Friday, August 28, 2009

Nature's Abilities

In my last post I had a picture of Francis Bacon, the originator of our modern scientific method. Now I have another Francis, Dr. Collins, who led the Genome Project which made known the entire makeup of human genes. He is an esteemed scientist and deserves a great deal of credit for making the human genome available to all persons. In contrast, several companies were trying to discover the makeup at the same time and wanted to get commercial patents for it! (This is unimaginable and yet they wanted to own the human genome!)

Dr. Collins also did work on disease related to genes, and made significant contributions in this way. He is a Christian, and has written a book about his conversion called The Language of God. It is hard to go up against what he says, and yet no one is perfect. The Intelligent Design community is at odds with him because he believes that biological life and evolution occurred entirely without direct supervision from God. At the same time he thinks the universe, with its fine-tuning, is the result of God's handiwork. The term for people who believe in evolution with God in the background is "Theistic Evolutionist."

One might ask, why quibble? Well, hopefully these differences are not enough to set Christian upon Christian. But there are a few problems. First, the people like Collins who believe God did not touch biology supernaturally end up acting as if it is already proven He didn't. It is not.

Secondly, they teach children as if it is already proven He didn't. That is wrong both morally and in a scientific sense. Science is about evaluating what we know and interpreting it correctly. Morally, they convince children in a dishonest way what they want them to believe instead of telling them the truth.

Third, Theistic Evolutionists deride those who have other ideas. Instead of having both views as possibilities, they exclude the one they don't like. It is all right to have a hypothesis, such as neo-Darwinian materialistic evolution, but unless it is proven, you need to make room for other hypotheses. These people don't. They are disdainful of ID advocates because they fear that ID will destroy incentive to learn more. That is wrong and unfair. Research will continue as long as man has curiosity, which will be always.

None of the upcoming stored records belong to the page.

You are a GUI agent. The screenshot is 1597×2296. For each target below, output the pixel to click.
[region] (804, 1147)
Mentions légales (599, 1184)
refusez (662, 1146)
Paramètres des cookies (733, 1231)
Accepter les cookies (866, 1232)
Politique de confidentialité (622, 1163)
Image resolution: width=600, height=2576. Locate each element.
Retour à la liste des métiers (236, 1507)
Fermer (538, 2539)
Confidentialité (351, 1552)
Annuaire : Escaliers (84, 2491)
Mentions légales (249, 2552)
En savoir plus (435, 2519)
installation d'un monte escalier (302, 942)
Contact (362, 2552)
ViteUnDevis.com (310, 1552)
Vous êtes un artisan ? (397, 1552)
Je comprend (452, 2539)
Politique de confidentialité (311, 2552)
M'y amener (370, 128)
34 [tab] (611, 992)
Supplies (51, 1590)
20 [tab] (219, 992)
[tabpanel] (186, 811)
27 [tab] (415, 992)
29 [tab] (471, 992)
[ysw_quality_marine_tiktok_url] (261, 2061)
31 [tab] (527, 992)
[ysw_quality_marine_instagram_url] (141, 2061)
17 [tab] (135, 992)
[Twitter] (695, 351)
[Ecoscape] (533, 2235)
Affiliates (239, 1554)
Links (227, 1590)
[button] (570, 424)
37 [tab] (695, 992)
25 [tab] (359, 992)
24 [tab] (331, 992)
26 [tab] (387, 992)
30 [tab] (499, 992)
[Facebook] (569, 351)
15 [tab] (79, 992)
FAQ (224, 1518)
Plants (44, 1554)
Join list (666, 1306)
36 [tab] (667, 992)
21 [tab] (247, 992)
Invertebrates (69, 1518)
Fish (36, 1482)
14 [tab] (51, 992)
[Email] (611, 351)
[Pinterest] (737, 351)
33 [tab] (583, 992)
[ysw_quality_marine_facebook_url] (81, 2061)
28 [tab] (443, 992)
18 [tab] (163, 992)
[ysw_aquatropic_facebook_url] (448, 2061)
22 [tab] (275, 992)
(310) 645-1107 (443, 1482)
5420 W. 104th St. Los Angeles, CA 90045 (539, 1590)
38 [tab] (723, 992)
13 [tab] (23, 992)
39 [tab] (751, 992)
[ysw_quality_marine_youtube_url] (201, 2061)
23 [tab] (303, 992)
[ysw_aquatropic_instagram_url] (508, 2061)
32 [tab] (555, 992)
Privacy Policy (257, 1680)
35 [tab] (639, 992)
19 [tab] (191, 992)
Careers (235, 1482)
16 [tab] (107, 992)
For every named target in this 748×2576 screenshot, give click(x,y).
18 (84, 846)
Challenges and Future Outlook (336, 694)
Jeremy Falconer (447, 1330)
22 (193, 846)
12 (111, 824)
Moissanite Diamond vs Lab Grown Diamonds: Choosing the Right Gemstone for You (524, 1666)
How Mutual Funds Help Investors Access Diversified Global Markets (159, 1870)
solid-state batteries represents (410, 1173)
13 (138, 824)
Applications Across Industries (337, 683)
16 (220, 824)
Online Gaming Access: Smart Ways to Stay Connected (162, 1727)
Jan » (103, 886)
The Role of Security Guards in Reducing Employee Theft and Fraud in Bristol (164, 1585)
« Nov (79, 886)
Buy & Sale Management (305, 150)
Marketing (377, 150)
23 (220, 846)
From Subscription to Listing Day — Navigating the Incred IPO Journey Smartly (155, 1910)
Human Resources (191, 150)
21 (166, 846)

It is only fair that ID people should allow for the materialistic view. It is not a matter here of what you think is scientifically correct. It is a matter of respect for other people's opinions and beliefs. If educators want to teach children materialistic evolution, they should teach ID right alongside it. Right now, the facts point to, if not already prove, Intelligent Design of biological life and evolution. (To see some of these facts, go through my ID posts under "Topics at Blog" in the right column.) Then, for believers, it would follow that God supernaturally intervened.

At one discussion about evolution that I attended, a man said he likes to enjoy the creativity of nature. I've seen that sentiment at the BioLogos Foundation website established by Francis Collins. They look at the cell's complexity and imagine nature to have made it. To me, that is like a man who goes away to work during the day, and his wife cleans, buys groceries, does laundry, takes care of the kids. Then she makes a meal that is on the table when the husband returns. He says, "Isn't nature wonderful, that it can put this meal on the table and take care of all the household needs?" Or even, "Honey, I know you somehow had a hand in this, but isn't nature impressive?"

Does God feel unappreciated? Perhaps no more than people whose work is ignored.